Kujulo chuckled. "Will you listen to him? Bad as a doddering old Pathan clan chief!"

For a moment, he hunched his shoulders and twisted his face into a caricature of a prune-faced, disapproving, ancient clansman. Even Vima laughed.

"Not bad," Kujulo stated firmly, after straightening. "Against five assassins? Not bad."

* * *

Irene was upset, of course. The dead and injured girls were names and faces to her. People that she'd known, even known well.

But there were no recriminations. No self-recriminations, even. Her Sarmatian guards themselves were ecstatic at their success, despite the casualties.

It probably wasn't necessary, but Kungas put it into words anyway.

"Make Alexander the Great and the Buddha's son the forefathers of a dynasty—this is what comes with it, Irene."

"Yes, love, I know."

"They were all volunteers."

"Yes, love, I know. Now please shut up. And go away for a few hours."

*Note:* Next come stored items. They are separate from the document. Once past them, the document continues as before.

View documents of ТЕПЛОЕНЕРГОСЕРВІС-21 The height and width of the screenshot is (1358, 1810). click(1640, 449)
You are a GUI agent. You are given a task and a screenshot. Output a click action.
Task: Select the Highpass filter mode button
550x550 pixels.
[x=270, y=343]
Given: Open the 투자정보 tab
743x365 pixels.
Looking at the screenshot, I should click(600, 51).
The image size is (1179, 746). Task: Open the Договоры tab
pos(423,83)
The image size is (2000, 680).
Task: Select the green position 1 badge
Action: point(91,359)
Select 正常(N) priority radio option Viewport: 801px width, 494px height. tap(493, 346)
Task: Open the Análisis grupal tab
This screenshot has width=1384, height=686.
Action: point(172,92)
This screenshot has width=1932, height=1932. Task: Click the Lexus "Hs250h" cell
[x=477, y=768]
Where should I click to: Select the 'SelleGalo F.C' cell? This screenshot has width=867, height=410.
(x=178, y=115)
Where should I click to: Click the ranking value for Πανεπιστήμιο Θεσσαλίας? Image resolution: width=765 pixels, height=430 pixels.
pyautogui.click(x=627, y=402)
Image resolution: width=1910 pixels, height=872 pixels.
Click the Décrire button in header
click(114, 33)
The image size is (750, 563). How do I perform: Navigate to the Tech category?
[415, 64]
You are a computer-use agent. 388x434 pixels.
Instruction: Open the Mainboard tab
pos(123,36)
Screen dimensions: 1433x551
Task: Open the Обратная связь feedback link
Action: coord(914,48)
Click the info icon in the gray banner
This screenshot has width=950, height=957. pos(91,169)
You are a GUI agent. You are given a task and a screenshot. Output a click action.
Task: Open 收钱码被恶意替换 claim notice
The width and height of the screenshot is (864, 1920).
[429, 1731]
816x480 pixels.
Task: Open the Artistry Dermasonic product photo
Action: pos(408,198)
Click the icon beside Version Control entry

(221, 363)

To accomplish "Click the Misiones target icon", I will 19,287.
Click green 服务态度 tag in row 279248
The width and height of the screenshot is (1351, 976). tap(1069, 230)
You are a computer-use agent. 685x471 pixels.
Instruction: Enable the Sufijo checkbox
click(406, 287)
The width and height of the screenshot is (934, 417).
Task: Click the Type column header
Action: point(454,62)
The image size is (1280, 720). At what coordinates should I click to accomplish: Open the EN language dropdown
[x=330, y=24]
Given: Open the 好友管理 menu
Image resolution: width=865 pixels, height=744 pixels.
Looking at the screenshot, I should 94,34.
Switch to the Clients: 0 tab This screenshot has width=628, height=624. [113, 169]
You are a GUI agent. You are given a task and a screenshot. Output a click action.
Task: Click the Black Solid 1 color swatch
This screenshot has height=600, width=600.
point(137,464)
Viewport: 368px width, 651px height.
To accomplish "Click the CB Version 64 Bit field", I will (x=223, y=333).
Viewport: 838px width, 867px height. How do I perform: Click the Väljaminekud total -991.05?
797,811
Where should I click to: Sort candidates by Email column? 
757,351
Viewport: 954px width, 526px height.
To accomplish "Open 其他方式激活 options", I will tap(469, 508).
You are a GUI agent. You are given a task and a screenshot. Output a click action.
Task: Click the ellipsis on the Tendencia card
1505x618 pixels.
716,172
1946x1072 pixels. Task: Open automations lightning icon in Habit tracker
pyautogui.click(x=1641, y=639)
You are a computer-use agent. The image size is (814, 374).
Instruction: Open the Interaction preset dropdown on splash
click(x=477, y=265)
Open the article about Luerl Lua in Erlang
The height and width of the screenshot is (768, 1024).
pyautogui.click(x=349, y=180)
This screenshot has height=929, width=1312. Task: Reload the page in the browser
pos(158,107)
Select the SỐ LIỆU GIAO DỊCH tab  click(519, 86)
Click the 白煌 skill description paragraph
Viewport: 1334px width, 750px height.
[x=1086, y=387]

Axum, in the Ethiopian highlands

Ousanas glowered at the construction crew working in the great field just on the outskirts of the city of Axum. Most of the field was covered with the stone ruins of ancient royal tombs.

"I ought to have the lot of them executed," he pronounced, "seeing as how I can't very well execute you. Under the circumstances."

Antonina smiled. "Approximately how much more of your Cassandra imitation will I be forced to endure?"

"Cassandra, is it? You watch, woman. Your folly—that of your husband's, rather—will surely cause the spiritual ruin of the great kingdom of Axum." He pointed an accusing finger at the radio tower. "For two centuries this ridiculous field given over to the grotesque monuments of ancient pagan kings has been left to decay. As it should. Now, thanks to you and your idiot husband, we'll be resurrecting that heathen taste in idolatry."

Antonina couldn't help but laugh. "It's a radio tower, Ousanas!"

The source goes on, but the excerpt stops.